● WORK REQUIRED
Can you copy everything in the material from the line containing "Where should I click to: Select TỐI" down to the final line, reproducing each line unchanged?

Gathered data entries
══════

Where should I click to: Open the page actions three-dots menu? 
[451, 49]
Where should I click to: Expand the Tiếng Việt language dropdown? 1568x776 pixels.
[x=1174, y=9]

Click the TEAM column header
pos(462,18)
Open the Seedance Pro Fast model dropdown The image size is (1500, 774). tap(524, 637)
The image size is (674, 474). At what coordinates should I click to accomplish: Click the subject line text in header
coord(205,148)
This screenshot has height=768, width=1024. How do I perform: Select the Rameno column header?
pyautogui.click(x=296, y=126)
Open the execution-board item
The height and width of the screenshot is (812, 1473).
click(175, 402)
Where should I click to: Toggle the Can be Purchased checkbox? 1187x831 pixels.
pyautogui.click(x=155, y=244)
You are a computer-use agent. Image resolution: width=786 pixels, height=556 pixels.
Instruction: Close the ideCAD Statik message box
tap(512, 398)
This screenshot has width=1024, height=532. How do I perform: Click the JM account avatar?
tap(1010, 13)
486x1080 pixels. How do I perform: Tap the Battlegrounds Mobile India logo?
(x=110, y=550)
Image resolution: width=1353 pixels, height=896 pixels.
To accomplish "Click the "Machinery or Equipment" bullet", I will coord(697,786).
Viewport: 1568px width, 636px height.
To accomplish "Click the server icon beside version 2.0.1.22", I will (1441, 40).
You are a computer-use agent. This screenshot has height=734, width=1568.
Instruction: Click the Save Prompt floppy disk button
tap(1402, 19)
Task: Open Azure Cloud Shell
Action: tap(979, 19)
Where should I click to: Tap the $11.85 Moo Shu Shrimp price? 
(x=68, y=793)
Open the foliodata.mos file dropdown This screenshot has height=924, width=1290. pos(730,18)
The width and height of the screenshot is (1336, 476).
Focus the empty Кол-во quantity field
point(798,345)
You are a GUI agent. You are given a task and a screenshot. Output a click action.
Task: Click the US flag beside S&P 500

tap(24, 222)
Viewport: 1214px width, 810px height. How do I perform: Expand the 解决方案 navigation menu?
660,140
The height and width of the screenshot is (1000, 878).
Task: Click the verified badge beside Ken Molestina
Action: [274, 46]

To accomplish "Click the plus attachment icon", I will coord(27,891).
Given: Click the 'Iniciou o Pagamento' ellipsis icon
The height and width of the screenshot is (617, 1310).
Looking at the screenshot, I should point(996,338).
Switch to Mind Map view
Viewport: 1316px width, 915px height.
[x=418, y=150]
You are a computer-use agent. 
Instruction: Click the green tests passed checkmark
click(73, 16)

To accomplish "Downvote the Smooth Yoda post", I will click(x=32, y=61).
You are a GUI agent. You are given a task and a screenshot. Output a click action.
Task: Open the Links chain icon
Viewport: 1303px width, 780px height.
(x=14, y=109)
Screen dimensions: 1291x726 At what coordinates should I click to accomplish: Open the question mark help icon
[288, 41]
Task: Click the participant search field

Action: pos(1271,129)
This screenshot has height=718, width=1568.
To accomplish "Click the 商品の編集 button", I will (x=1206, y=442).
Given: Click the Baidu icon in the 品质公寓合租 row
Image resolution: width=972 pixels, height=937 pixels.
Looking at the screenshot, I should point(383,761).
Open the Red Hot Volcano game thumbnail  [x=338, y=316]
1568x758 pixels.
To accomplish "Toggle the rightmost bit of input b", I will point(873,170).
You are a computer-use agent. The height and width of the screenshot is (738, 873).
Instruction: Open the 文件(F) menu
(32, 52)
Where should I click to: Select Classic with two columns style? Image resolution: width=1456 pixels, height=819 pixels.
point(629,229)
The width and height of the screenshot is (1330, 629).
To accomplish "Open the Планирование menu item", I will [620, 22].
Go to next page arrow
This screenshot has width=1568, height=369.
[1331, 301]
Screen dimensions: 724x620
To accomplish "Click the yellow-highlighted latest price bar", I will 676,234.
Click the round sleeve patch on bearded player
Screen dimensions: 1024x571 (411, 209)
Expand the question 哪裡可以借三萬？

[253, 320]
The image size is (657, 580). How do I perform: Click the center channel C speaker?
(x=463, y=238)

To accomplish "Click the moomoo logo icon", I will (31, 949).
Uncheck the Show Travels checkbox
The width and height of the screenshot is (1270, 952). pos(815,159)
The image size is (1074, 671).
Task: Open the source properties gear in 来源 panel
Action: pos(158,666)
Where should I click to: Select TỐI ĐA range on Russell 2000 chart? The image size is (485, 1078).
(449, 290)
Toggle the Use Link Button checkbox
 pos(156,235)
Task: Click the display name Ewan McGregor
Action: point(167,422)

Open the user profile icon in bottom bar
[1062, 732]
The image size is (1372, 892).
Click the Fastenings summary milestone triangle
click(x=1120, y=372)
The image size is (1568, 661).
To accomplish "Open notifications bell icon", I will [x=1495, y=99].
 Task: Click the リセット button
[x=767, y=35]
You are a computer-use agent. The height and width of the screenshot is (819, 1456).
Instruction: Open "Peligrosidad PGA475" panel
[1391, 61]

══════

● EXPECTED ANSWER
Where should I click to: Select TỐI ĐA range on Russell 2000 chart? The image size is (485, 1078).
(449, 290)
Toggle the Use Link Button checkbox
 pos(156,235)
Task: Click the display name Ewan McGregor
Action: point(167,422)

Open the user profile icon in bottom bar
[1062, 732]
The image size is (1372, 892).
Click the Fastenings summary milestone triangle
click(x=1120, y=372)
The image size is (1568, 661).
To accomplish "Open notifications bell icon", I will [x=1495, y=99].
 Task: Click the リセット button
[x=767, y=35]
You are a computer-use agent. The height and width of the screenshot is (819, 1456).
Instruction: Open "Peligrosidad PGA475" panel
[1391, 61]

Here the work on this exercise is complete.